BEGIN Record excerpts

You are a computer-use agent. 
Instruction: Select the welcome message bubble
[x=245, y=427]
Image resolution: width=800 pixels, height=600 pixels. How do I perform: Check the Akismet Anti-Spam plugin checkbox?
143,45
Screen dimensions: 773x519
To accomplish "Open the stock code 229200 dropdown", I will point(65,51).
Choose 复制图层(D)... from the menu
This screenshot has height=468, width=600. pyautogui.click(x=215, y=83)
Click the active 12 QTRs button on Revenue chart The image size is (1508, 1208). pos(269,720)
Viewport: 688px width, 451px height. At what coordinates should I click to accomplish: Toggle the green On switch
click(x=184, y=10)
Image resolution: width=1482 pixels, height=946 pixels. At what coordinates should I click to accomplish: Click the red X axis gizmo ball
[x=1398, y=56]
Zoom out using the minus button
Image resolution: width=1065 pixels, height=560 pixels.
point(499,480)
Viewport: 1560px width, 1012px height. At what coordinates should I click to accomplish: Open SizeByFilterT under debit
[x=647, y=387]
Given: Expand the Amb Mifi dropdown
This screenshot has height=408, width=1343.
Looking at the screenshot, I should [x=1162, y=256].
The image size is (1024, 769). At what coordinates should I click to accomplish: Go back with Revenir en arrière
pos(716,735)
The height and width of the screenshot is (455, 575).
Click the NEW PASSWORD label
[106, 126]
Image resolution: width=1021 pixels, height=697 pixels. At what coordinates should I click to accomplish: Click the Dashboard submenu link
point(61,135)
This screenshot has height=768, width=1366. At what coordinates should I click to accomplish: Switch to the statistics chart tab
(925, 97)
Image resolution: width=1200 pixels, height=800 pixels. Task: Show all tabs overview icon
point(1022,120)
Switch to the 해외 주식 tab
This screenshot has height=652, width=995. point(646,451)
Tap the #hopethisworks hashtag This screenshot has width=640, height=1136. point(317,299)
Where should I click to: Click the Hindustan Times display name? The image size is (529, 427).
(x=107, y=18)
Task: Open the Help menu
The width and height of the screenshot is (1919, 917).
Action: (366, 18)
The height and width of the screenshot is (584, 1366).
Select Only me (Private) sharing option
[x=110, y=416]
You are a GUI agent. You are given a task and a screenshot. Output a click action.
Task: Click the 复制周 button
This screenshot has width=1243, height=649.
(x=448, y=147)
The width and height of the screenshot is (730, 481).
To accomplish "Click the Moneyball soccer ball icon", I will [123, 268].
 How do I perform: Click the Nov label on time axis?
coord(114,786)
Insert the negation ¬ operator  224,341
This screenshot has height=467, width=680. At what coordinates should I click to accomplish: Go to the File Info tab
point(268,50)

END Record excerpts

■ Exercise: Reproduce the listing in full. Keep it exactly as written.

■ Response area:
You are a computer-use agent. 
Instruction: Select the welcome message bubble
[x=245, y=427]
Image resolution: width=800 pixels, height=600 pixels. How do I perform: Check the Akismet Anti-Spam plugin checkbox?
143,45
Screen dimensions: 773x519
To accomplish "Open the stock code 229200 dropdown", I will point(65,51).
Choose 复制图层(D)... from the menu
This screenshot has height=468, width=600. pyautogui.click(x=215, y=83)
Click the active 12 QTRs button on Revenue chart The image size is (1508, 1208). pos(269,720)
Viewport: 688px width, 451px height. At what coordinates should I click to accomplish: Toggle the green On switch
click(x=184, y=10)
Image resolution: width=1482 pixels, height=946 pixels. At what coordinates should I click to accomplish: Click the red X axis gizmo ball
[x=1398, y=56]
Zoom out using the minus button
Image resolution: width=1065 pixels, height=560 pixels.
point(499,480)
Viewport: 1560px width, 1012px height. At what coordinates should I click to accomplish: Open SizeByFilterT under debit
[x=647, y=387]
Given: Expand the Amb Mifi dropdown
This screenshot has height=408, width=1343.
Looking at the screenshot, I should [x=1162, y=256].
The image size is (1024, 769). At what coordinates should I click to accomplish: Go back with Revenir en arrière
pos(716,735)
The height and width of the screenshot is (455, 575).
Click the NEW PASSWORD label
[106, 126]
Image resolution: width=1021 pixels, height=697 pixels. At what coordinates should I click to accomplish: Click the Dashboard submenu link
point(61,135)
This screenshot has height=768, width=1366. At what coordinates should I click to accomplish: Switch to the statistics chart tab
(925, 97)
Image resolution: width=1200 pixels, height=800 pixels. Task: Show all tabs overview icon
point(1022,120)
Switch to the 해외 주식 tab
This screenshot has height=652, width=995. point(646,451)
Tap the #hopethisworks hashtag This screenshot has width=640, height=1136. point(317,299)
Where should I click to: Click the Hindustan Times display name? The image size is (529, 427).
(x=107, y=18)
Task: Open the Help menu
The width and height of the screenshot is (1919, 917).
Action: (366, 18)
The height and width of the screenshot is (584, 1366).
Select Only me (Private) sharing option
[x=110, y=416]
You are a GUI agent. You are given a task and a screenshot. Output a click action.
Task: Click the 复制周 button
This screenshot has width=1243, height=649.
(x=448, y=147)
The width and height of the screenshot is (730, 481).
To accomplish "Click the Moneyball soccer ball icon", I will [123, 268].
 How do I perform: Click the Nov label on time axis?
coord(114,786)
Insert the negation ¬ operator  224,341
This screenshot has height=467, width=680. At what coordinates should I click to accomplish: Go to the File Info tab
point(268,50)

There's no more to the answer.